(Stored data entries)
————————

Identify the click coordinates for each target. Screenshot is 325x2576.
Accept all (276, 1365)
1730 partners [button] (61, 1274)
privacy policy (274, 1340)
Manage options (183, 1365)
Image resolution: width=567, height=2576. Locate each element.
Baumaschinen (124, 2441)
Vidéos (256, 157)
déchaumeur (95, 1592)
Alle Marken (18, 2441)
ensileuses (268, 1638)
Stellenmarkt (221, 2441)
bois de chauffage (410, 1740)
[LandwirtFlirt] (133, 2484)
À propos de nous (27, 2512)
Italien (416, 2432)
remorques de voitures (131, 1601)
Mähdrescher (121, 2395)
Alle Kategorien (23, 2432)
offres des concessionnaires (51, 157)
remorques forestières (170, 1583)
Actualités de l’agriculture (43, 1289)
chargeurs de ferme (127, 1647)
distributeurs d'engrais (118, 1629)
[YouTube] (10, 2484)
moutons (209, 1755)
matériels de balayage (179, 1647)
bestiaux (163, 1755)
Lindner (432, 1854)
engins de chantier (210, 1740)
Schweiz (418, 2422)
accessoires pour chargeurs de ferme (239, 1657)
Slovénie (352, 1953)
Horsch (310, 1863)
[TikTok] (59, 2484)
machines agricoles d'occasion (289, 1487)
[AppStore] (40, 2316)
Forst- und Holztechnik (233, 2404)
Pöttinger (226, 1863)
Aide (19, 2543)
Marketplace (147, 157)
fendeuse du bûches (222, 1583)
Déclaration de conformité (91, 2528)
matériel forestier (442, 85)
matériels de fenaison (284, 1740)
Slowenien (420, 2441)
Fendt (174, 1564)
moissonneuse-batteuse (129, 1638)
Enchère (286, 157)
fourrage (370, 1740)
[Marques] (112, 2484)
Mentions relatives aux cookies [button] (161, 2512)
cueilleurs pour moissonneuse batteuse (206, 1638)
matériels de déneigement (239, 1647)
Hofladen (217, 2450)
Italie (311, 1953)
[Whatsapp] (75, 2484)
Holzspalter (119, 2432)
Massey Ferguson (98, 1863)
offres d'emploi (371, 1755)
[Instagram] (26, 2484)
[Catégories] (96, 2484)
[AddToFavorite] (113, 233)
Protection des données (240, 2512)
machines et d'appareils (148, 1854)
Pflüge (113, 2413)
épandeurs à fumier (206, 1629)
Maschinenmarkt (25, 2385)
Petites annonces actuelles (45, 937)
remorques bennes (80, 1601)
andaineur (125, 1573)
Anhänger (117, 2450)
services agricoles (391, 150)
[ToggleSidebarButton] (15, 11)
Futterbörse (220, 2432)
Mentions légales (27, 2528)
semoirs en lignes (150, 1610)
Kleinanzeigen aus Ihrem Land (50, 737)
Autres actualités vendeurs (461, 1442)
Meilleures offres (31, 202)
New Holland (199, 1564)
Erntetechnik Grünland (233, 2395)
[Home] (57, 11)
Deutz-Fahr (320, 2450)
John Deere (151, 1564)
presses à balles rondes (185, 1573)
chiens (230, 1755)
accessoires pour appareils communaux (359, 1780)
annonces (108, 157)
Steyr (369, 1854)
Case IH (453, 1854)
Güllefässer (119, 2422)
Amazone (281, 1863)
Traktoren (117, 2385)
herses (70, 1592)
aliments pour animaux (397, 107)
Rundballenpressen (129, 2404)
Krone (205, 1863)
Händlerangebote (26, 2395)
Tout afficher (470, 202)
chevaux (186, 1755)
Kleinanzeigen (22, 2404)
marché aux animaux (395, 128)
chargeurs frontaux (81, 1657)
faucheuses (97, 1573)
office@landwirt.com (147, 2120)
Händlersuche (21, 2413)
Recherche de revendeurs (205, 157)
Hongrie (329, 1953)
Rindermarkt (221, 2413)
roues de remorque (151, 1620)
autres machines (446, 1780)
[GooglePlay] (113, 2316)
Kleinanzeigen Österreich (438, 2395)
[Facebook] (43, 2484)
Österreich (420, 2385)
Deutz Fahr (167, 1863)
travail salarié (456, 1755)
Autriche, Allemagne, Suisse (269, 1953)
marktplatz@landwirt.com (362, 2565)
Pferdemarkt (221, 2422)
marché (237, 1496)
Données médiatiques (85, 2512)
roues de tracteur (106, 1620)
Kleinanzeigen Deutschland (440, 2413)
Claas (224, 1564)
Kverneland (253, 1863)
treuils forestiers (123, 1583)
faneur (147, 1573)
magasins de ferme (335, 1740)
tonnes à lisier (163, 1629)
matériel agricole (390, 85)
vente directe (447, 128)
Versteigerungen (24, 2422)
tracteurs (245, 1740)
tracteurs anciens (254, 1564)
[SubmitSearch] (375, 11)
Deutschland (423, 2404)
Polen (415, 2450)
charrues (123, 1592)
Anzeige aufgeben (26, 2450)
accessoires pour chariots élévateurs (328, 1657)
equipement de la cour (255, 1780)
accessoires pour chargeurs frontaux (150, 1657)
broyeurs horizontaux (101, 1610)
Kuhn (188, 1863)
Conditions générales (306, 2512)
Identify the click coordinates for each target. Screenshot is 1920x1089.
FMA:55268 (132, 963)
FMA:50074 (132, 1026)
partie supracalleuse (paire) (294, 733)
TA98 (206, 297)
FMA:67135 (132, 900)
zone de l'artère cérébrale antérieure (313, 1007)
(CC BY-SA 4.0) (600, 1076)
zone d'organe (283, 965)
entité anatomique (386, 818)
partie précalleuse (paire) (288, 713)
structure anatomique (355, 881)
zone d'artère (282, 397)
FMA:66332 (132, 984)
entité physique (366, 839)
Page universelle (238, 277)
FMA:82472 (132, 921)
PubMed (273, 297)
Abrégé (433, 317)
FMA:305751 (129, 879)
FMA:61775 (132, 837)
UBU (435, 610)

————————

*Task to carry out:*
Reproduce each entry exactly, leaving out nothing.

*Answer section:*
Identify the click coordinates for each target. Screenshot is 325x2576.
Accept all (276, 1365)
1730 partners [button] (61, 1274)
privacy policy (274, 1340)
Manage options (183, 1365)
Image resolution: width=567, height=2576. Locate each element.
Baumaschinen (124, 2441)
Vidéos (256, 157)
déchaumeur (95, 1592)
Alle Marken (18, 2441)
ensileuses (268, 1638)
Stellenmarkt (221, 2441)
bois de chauffage (410, 1740)
[LandwirtFlirt] (133, 2484)
À propos de nous (27, 2512)
Italien (416, 2432)
remorques de voitures (131, 1601)
Mähdrescher (121, 2395)
Alle Kategorien (23, 2432)
offres des concessionnaires (51, 157)
remorques forestières (170, 1583)
Actualités de l’agriculture (43, 1289)
chargeurs de ferme (127, 1647)
distributeurs d'engrais (118, 1629)
[YouTube] (10, 2484)
moutons (209, 1755)
matériels de balayage (179, 1647)
bestiaux (163, 1755)
Lindner (432, 1854)
engins de chantier (210, 1740)
Schweiz (418, 2422)
accessoires pour chargeurs de ferme (239, 1657)
Slovénie (352, 1953)
Horsch (310, 1863)
[TikTok] (59, 2484)
machines agricoles d'occasion (289, 1487)
[AppStore] (40, 2316)
Forst- und Holztechnik (233, 2404)
Pöttinger (226, 1863)
Aide (19, 2543)
Marketplace (147, 157)
fendeuse du bûches (222, 1583)
Déclaration de conformité (91, 2528)
matériel forestier (442, 85)
matériels de fenaison (284, 1740)
Slowenien (420, 2441)
Fendt (174, 1564)
moissonneuse-batteuse (129, 1638)
Enchère (286, 157)
fourrage (370, 1740)
[Marques] (112, 2484)
Mentions relatives aux cookies [button] (161, 2512)
cueilleurs pour moissonneuse batteuse (206, 1638)
matériels de déneigement (239, 1647)
Hofladen (217, 2450)
Italie (311, 1953)
[Whatsapp] (75, 2484)
Holzspalter (119, 2432)
Massey Ferguson (98, 1863)
offres d'emploi (371, 1755)
[Instagram] (26, 2484)
[Catégories] (96, 2484)
[AddToFavorite] (113, 233)
Protection des données (240, 2512)
machines et d'appareils (148, 1854)
Pflüge (113, 2413)
épandeurs à fumier (206, 1629)
Maschinenmarkt (25, 2385)
Petites annonces actuelles (45, 937)
remorques bennes (80, 1601)
andaineur (125, 1573)
Anhänger (117, 2450)
services agricoles (391, 150)
[ToggleSidebarButton] (15, 11)
Futterbörse (220, 2432)
Mentions légales (27, 2528)
semoirs en lignes (150, 1610)
Kleinanzeigen aus Ihrem Land (50, 737)
Autres actualités vendeurs (461, 1442)
Meilleures offres (31, 202)
New Holland (199, 1564)
Erntetechnik Grünland (233, 2395)
[Home] (57, 11)
Deutz-Fahr (320, 2450)
John Deere (151, 1564)
presses à balles rondes (185, 1573)
chiens (230, 1755)
accessoires pour appareils communaux (359, 1780)
annonces (108, 157)
Steyr (369, 1854)
Case IH (453, 1854)
Güllefässer (119, 2422)
Amazone (281, 1863)
Traktoren (117, 2385)
herses (70, 1592)
aliments pour animaux (397, 107)
Rundballenpressen (129, 2404)
Krone (205, 1863)
Händlerangebote (26, 2395)
Tout afficher (470, 202)
chevaux (186, 1755)
Kleinanzeigen (22, 2404)
marché aux animaux (395, 128)
chargeurs frontaux (81, 1657)
faucheuses (97, 1573)
office@landwirt.com (147, 2120)
Händlersuche (21, 2413)
Recherche de revendeurs (205, 157)
Hongrie (329, 1953)
Rindermarkt (221, 2413)
roues de remorque (151, 1620)
autres machines (446, 1780)
[GooglePlay] (113, 2316)
Kleinanzeigen Österreich (438, 2395)
[Facebook] (43, 2484)
Österreich (420, 2385)
Deutz Fahr (167, 1863)
travail salarié (456, 1755)
Autriche, Allemagne, Suisse (269, 1953)
marktplatz@landwirt.com (362, 2565)
Pferdemarkt (221, 2422)
marché (237, 1496)
Données médiatiques (85, 2512)
roues de tracteur (106, 1620)
Kleinanzeigen Deutschland (440, 2413)
Claas (224, 1564)
Kverneland (253, 1863)
treuils forestiers (123, 1583)
faneur (147, 1573)
magasins de ferme (335, 1740)
tonnes à lisier (163, 1629)
matériel agricole (390, 85)
vente directe (447, 128)
Versteigerungen (24, 2422)
tracteurs (245, 1740)
tracteurs anciens (254, 1564)
[SubmitSearch] (375, 11)
Deutschland (423, 2404)
Polen (415, 2450)
charrues (123, 1592)
Anzeige aufgeben (26, 2450)
accessoires pour chariots élévateurs (328, 1657)
equipement de la cour (255, 1780)
accessoires pour chargeurs frontaux (150, 1657)
broyeurs horizontaux (101, 1610)
Kuhn (188, 1863)
Conditions générales (306, 2512)
Identify the click coordinates for each target. Screenshot is 1920x1089.
FMA:55268 (132, 963)
FMA:50074 (132, 1026)
partie supracalleuse (paire) (294, 733)
TA98 (206, 297)
FMA:67135 (132, 900)
zone de l'artère cérébrale antérieure (313, 1007)
(CC BY-SA 4.0) (600, 1076)
zone d'organe (283, 965)
entité anatomique (386, 818)
partie précalleuse (paire) (288, 713)
structure anatomique (355, 881)
zone d'artère (282, 397)
FMA:66332 (132, 984)
entité physique (366, 839)
Page universelle (238, 277)
FMA:82472 (132, 921)
PubMed (273, 297)
Abrégé (433, 317)
FMA:305751 (129, 879)
FMA:61775 (132, 837)
UBU (435, 610)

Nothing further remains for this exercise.